I'm not as familiar with all of the transportation options in the D.C. suburbs, but who can argue with the D.C. Metro with its maze of blue, green, orange, red, silver, and yellow lines that criss-cross the entire metro area through 2 states and the District?  It's the second busiest subway system in the United States with over 270 million riders annually.  This compares to 15 million riders of Baltimore's single subway line.

So where do we need improvements?  Everyone will holler that they don't want public transportation near their house.  People will rob us and commute back to the city.  Well, there is some truth to that, but I think you need to balance that with managing transportation.

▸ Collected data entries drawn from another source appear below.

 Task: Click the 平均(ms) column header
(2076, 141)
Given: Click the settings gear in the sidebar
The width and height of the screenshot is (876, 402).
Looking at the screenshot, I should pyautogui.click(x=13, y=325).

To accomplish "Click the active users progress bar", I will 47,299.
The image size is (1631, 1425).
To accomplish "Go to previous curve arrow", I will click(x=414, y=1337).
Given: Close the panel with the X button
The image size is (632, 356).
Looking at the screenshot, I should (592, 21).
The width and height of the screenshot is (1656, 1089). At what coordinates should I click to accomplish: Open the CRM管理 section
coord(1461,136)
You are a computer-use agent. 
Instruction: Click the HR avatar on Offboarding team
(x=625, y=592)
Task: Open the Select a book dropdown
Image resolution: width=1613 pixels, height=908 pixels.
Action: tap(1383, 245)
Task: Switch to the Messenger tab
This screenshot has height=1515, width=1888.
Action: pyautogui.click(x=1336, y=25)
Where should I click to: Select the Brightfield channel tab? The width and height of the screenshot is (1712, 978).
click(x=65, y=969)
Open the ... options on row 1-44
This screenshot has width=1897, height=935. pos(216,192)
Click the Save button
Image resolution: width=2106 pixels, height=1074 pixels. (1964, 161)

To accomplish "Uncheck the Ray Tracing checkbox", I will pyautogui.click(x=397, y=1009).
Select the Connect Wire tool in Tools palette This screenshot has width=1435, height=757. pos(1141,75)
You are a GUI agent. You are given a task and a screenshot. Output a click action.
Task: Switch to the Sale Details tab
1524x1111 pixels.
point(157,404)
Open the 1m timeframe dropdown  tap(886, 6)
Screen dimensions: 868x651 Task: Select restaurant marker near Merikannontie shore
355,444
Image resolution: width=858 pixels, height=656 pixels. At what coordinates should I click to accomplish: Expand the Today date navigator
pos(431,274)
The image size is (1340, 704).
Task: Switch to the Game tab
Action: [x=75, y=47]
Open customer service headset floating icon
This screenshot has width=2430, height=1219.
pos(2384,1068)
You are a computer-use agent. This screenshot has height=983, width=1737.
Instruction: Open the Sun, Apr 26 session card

Let's start with Baltimore.  The existing subway line needs to be extended to the northeast suburbs.  I think that's a no-brainer.  By extending the line, two sections of the county can benefit from a lot of the existing infrastructure.

Baltimore's Light Rail train near Camden Yards.

Then there is the infamous Red Line that has been proposed for several generations.  I even recall Martin O'Malley blithering that this will not be 'your father's light rail'.  Why are we building another light rail?  The light rail mucks up the existing traffic infrastructure in the city.  Ever been on Pratt Street when a light rail car is going by?  Traffic's already backed up for blocks and now you have to wait for the train.  Additionally, O'Malley has suggested a new type of train.  Why are we targeting ANOTHER type of train?  That would create a 5th type of train in the state, if you don't include the proposed D.C. purple light rail line.  These trains are all incompatible.  Shouldn't we be pursuing some sort of economies of scale?  Buy more of the same thing and you get a better deal.  Buy 5 different things that don't operate together and the taxpayers pay more money.  That's not investing in the future.  That's wasteful spending.

For those of you trying to figure out the 5 different rail lines, 1) Baltimore metro heavy rail, 2) MARC train & Amtrak, 3) Baltimore light rail, 4) D.C. Metro, and 5) Baltimore Red Line light rail.  That's just stupid! Make the Red Line a subway that actually connects with the existing subway line and have it snake through the city and dump out either in East Point or go all the way to White Marsh. I used to live in Bel Air, so I know what I-95 is like at White Marsh.

Here's another crazy idea.  Figure out how to connect the existing Baltimore Light rail to the existing Baltimore Subway.  Nutty, right?  Connect that with the new Red Line Subway and now you have a useful transportation system in Baltimore.  Let's not keep pushing for a transportation system that looks like it was developed by a politician.

In Washington, the politicians (here they go again) are pushing for an incompatible Purple Line that will snake down congested streets.  They plan to solve the congestion by removing existing lanes of traffic and planting a big lumbering train in the middle of it.  Problem solved bureaucracy-style!

Wouldn't it be great if there was a subway line that traversed the D.C. Beltway?  With the current grid, you have to go into the city, then come back out to get to another part of the suburbs. Tie the suburbs together with a big loop!  Please let me know where I can pick up my award for that idea.